> **About this task**
Beginning at the line that includes "This screenshot has height=415, width=899.", return each line exactly through the end of the listing, and no line before it.

◆ ◆ ◆ ◆ ◆

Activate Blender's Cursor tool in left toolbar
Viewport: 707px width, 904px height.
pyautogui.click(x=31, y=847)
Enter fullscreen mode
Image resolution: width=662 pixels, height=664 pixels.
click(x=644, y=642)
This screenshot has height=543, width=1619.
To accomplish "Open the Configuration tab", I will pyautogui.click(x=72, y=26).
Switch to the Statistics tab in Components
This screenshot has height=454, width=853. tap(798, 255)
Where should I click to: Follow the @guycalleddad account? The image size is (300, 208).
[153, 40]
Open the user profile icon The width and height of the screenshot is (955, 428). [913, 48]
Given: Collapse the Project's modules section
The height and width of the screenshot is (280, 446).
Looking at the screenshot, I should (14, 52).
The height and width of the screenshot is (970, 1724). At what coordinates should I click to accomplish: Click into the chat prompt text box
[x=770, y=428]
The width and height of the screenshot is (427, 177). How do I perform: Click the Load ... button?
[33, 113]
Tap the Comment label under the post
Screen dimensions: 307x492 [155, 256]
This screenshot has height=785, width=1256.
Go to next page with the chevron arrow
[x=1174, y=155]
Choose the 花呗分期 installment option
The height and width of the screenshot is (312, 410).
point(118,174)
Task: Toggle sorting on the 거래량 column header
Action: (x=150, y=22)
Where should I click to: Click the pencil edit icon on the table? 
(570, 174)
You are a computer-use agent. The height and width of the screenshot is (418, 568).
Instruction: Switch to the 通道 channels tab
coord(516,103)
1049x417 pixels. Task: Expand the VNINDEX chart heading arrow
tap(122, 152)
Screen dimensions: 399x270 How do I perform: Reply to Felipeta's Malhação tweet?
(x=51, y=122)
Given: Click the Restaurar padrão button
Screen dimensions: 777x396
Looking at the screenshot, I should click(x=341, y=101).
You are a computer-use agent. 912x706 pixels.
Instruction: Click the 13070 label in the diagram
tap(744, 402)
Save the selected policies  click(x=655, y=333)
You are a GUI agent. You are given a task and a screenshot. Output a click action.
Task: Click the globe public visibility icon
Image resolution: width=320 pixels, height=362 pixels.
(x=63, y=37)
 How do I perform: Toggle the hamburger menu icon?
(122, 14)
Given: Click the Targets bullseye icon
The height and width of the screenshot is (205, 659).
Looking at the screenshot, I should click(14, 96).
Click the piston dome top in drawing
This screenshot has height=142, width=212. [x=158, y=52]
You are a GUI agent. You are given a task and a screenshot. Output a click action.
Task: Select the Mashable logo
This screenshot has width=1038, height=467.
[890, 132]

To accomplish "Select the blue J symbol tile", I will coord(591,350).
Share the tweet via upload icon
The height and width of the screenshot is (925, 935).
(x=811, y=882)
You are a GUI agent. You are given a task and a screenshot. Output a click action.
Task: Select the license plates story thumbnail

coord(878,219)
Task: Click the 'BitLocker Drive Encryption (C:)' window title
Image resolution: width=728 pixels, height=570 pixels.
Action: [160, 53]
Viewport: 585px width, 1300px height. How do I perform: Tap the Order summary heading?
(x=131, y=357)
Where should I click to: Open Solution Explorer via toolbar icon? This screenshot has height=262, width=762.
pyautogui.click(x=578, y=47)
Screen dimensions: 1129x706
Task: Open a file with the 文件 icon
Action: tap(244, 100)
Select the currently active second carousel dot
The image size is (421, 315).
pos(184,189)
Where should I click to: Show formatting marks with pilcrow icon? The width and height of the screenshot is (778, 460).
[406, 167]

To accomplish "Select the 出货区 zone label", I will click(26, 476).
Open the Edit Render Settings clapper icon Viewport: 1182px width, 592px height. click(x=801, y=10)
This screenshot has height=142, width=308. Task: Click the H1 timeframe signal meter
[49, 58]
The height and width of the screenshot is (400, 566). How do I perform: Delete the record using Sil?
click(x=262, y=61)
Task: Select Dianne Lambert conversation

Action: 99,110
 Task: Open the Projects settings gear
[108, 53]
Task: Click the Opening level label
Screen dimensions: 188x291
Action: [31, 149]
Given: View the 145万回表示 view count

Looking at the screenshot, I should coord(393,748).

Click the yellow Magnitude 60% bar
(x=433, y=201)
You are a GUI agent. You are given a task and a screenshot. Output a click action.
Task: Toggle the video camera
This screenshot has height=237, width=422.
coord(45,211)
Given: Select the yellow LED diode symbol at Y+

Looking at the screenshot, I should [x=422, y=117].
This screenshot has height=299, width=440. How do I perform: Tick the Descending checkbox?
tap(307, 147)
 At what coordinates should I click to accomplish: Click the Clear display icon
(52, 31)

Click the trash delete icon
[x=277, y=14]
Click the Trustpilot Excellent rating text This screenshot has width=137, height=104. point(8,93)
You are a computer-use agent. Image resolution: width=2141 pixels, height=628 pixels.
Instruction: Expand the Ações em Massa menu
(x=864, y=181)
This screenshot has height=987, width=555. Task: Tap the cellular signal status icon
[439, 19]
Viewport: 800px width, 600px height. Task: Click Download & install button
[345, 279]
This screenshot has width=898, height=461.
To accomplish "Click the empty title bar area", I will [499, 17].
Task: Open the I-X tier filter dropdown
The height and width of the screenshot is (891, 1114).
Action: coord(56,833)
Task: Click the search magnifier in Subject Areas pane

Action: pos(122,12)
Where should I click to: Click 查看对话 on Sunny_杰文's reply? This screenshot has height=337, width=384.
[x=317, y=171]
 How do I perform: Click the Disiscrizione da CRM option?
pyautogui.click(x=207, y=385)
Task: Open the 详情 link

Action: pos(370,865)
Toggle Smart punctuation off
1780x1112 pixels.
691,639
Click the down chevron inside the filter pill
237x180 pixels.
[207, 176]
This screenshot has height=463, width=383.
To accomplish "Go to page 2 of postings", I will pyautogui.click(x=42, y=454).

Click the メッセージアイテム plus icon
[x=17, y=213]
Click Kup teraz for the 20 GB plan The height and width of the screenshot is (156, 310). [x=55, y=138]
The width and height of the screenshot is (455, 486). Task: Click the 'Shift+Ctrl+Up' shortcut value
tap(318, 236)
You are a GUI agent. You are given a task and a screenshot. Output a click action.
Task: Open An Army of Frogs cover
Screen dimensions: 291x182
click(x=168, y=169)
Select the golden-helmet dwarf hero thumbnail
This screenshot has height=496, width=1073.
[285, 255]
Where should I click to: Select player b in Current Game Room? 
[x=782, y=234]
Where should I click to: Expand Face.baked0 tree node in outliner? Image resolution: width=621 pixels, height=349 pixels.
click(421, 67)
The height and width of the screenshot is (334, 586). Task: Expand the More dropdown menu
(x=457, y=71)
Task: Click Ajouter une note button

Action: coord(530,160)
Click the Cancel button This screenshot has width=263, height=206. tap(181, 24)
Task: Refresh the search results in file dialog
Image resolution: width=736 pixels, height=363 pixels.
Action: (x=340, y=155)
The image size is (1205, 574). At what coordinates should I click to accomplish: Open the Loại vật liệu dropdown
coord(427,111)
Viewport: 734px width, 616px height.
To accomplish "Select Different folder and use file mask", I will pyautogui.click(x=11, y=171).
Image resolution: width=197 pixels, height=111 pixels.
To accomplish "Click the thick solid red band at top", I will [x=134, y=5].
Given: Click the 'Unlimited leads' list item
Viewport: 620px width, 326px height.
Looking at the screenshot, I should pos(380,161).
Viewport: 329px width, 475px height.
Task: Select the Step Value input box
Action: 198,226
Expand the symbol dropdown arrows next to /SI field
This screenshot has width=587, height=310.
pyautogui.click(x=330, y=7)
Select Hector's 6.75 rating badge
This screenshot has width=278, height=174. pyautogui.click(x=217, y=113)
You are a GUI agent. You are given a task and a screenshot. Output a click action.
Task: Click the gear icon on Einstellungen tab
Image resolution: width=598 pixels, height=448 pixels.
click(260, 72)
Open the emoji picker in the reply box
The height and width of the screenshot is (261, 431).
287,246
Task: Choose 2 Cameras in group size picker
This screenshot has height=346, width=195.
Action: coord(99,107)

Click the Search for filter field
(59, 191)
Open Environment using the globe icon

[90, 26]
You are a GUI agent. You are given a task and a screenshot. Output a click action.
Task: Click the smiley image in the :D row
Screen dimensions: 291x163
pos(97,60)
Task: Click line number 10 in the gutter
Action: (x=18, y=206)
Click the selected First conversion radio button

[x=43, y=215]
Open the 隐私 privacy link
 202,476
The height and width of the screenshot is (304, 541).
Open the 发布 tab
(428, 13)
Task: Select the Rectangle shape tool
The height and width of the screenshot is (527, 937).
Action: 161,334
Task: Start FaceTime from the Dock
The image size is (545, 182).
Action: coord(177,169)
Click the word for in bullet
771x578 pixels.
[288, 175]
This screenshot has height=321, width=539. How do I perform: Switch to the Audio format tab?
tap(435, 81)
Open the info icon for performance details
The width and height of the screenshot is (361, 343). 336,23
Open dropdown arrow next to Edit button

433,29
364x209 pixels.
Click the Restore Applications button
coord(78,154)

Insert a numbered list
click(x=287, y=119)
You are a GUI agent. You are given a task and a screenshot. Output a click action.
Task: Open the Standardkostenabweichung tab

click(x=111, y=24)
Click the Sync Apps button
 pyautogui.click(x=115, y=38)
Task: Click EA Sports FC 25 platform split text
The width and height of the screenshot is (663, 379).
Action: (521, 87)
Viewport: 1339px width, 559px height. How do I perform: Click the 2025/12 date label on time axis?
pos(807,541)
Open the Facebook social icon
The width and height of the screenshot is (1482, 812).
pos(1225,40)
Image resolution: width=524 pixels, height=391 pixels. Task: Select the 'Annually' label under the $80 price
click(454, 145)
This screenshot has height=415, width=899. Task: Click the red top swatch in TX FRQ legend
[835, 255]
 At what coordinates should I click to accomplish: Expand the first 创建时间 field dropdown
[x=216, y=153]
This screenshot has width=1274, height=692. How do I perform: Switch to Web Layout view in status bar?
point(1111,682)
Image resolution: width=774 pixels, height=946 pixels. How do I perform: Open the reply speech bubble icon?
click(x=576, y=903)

◆ ◆ ◆ ◆ ◆

> **Solution below**
This screenshot has height=415, width=899. Task: Click the red top swatch in TX FRQ legend
[835, 255]
 At what coordinates should I click to accomplish: Expand the first 创建时间 field dropdown
[x=216, y=153]
This screenshot has width=1274, height=692. How do I perform: Switch to Web Layout view in status bar?
point(1111,682)
Image resolution: width=774 pixels, height=946 pixels. How do I perform: Open the reply speech bubble icon?
click(x=576, y=903)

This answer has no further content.